(Saved data entries)
■ ■ ■

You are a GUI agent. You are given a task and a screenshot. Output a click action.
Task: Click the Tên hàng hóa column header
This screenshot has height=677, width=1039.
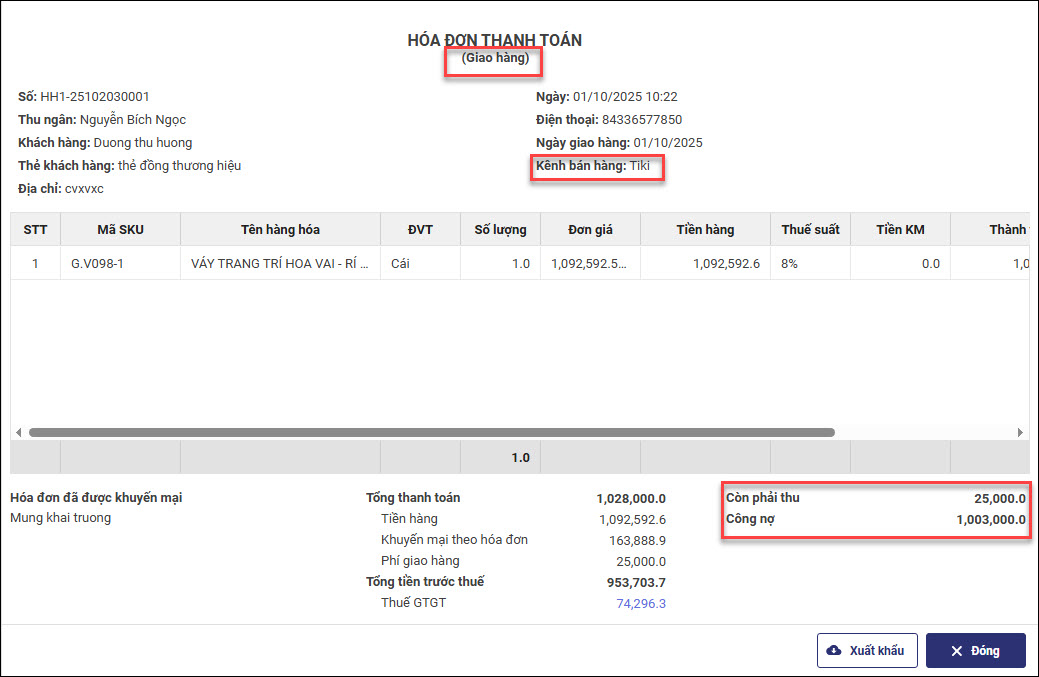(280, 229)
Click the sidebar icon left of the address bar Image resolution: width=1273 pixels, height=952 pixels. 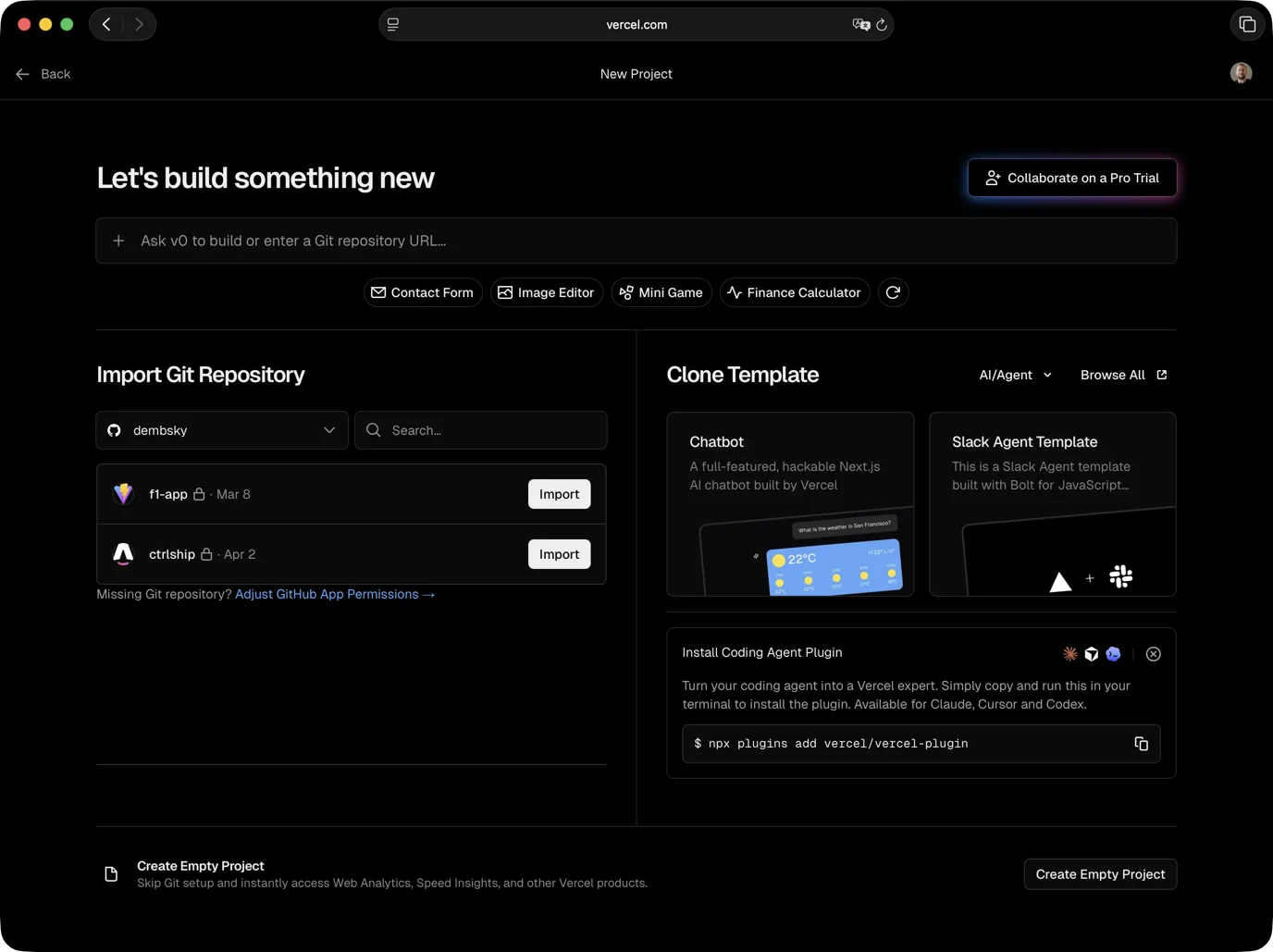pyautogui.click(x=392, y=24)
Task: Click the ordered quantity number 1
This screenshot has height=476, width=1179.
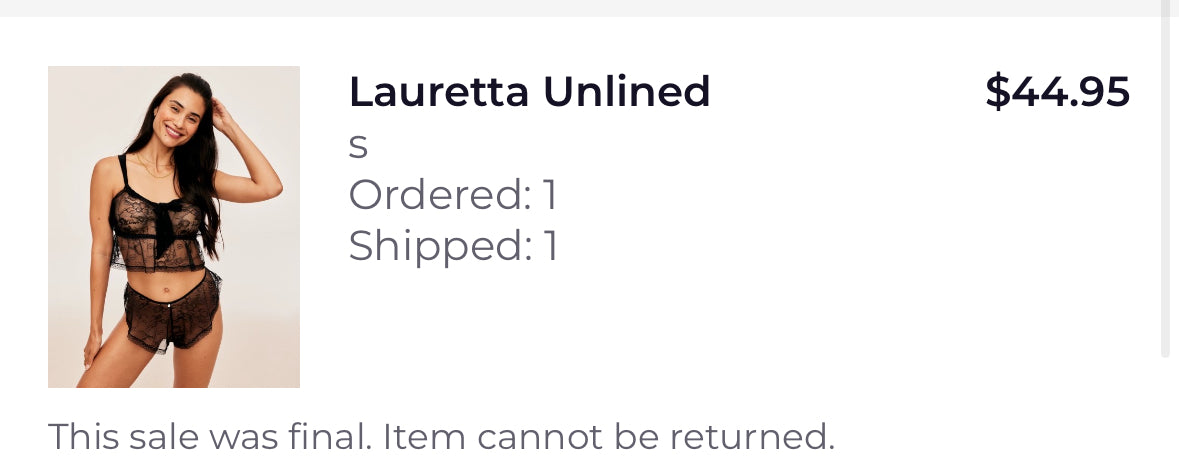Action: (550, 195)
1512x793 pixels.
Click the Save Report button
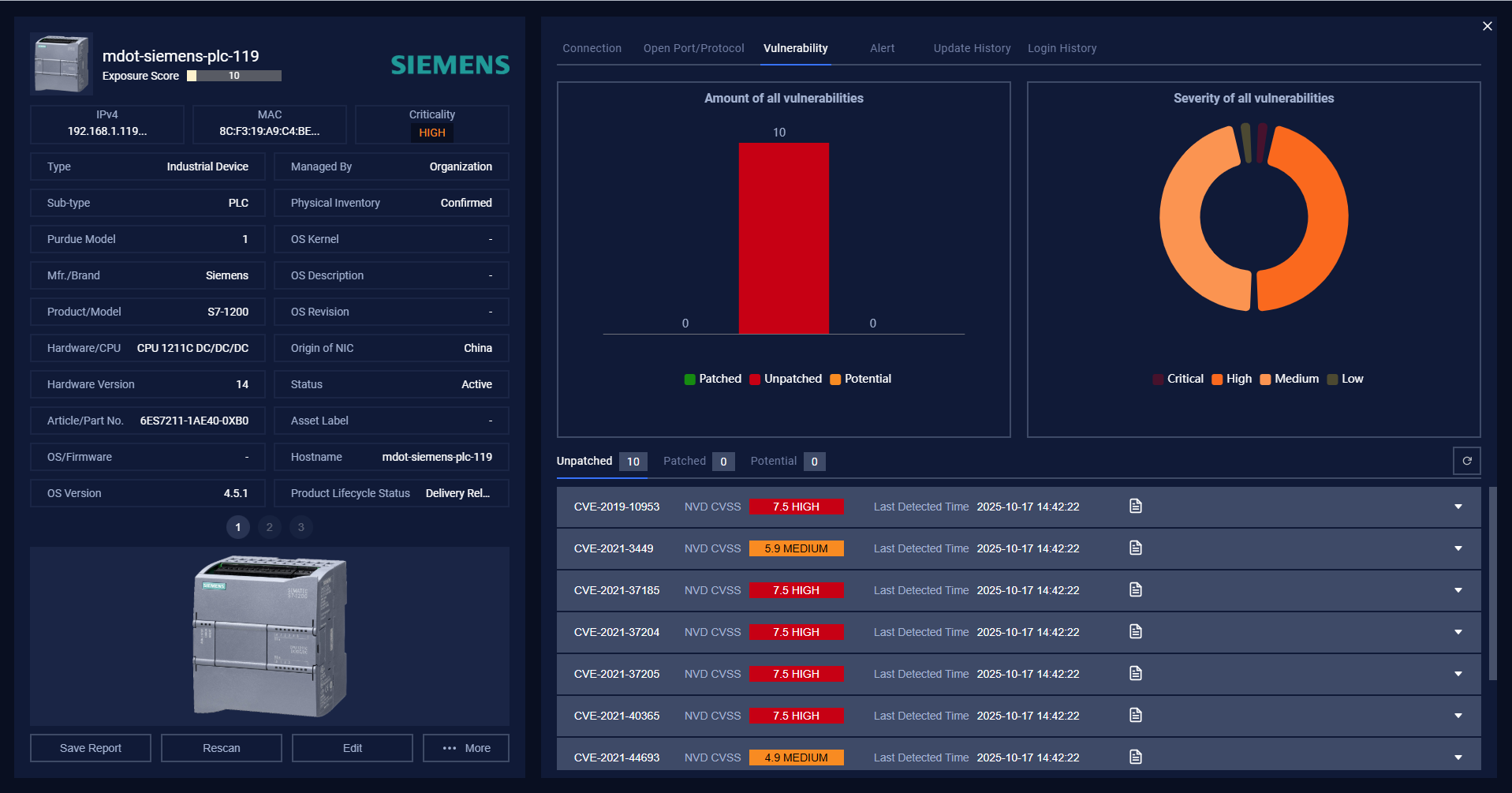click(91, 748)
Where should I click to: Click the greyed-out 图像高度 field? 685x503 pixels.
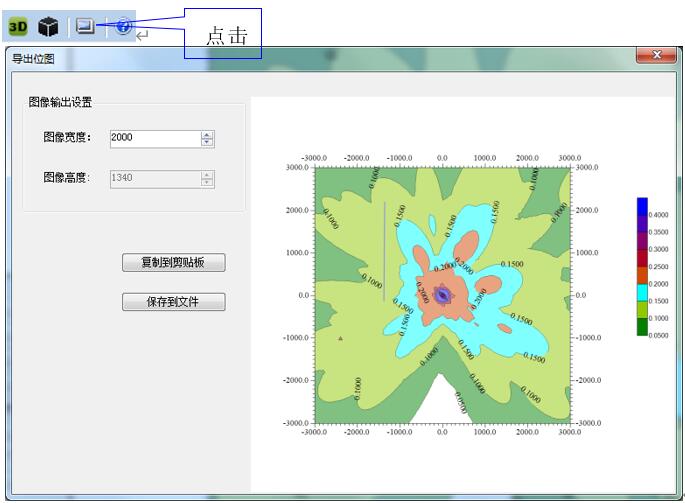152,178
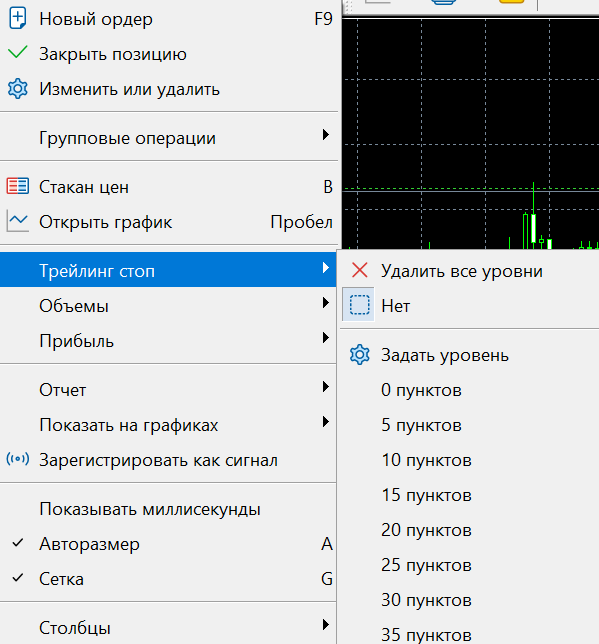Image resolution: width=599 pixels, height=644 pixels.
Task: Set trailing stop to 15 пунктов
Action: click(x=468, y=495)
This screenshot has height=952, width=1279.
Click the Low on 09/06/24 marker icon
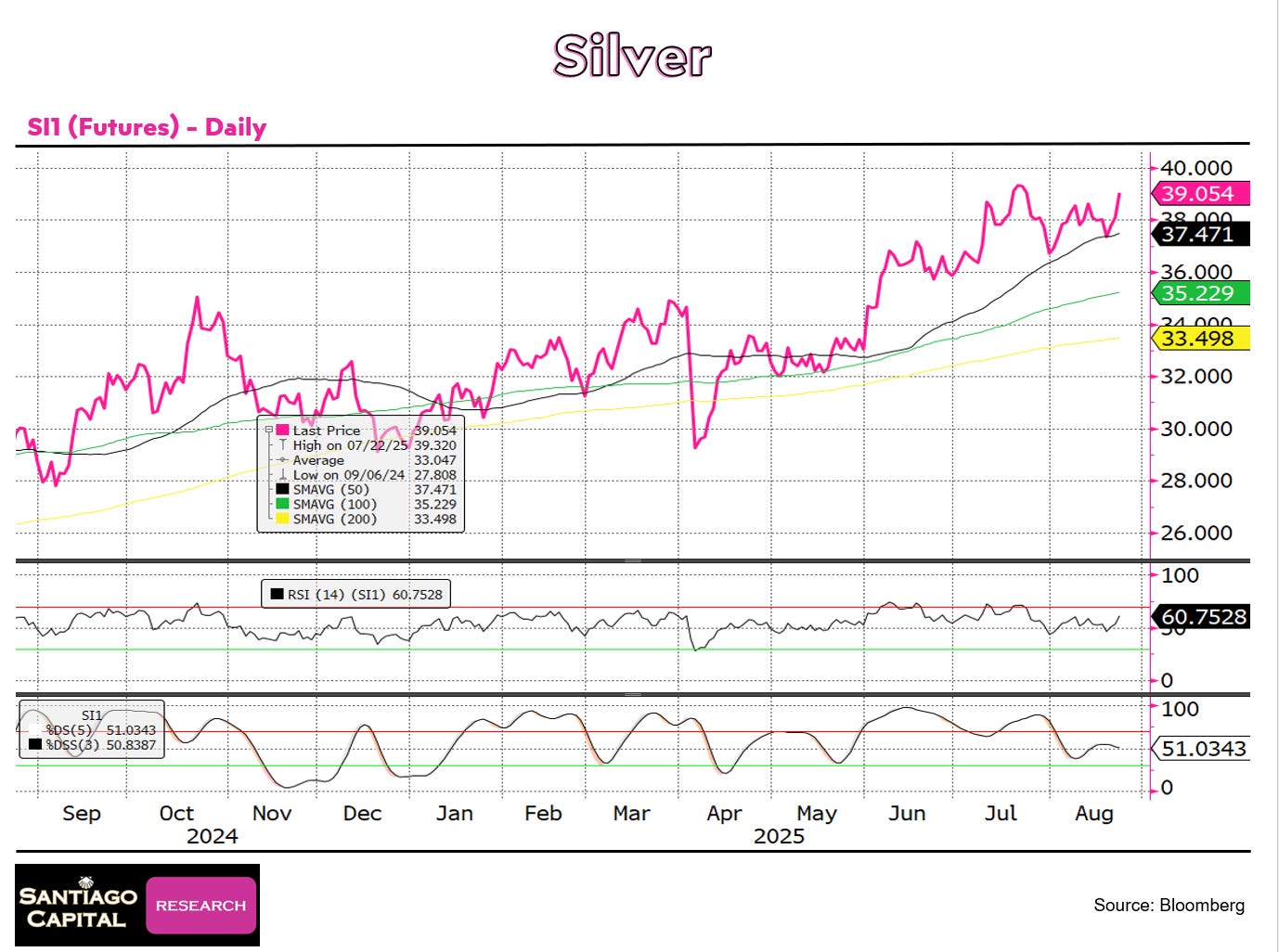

■ ■ ■

Exercise objective →
Would you please print only the lines running from the one with "Task: Click the ordered quantity number 1" to the final line of the entries above, exactly as written and without pictures?

Exercise response →
Task: Click the ordered quantity number 1
This screenshot has height=476, width=1179.
Action: (550, 195)
1512x793 pixels.
Click the Save Report button
click(91, 748)
Where should I click to: Click the greyed-out 图像高度 field? 685x503 pixels.
152,178
Image resolution: width=599 pixels, height=644 pixels.
Task: Set trailing stop to 15 пунктов
Action: click(x=468, y=495)
This screenshot has height=952, width=1279.
Click the Low on 09/06/24 marker icon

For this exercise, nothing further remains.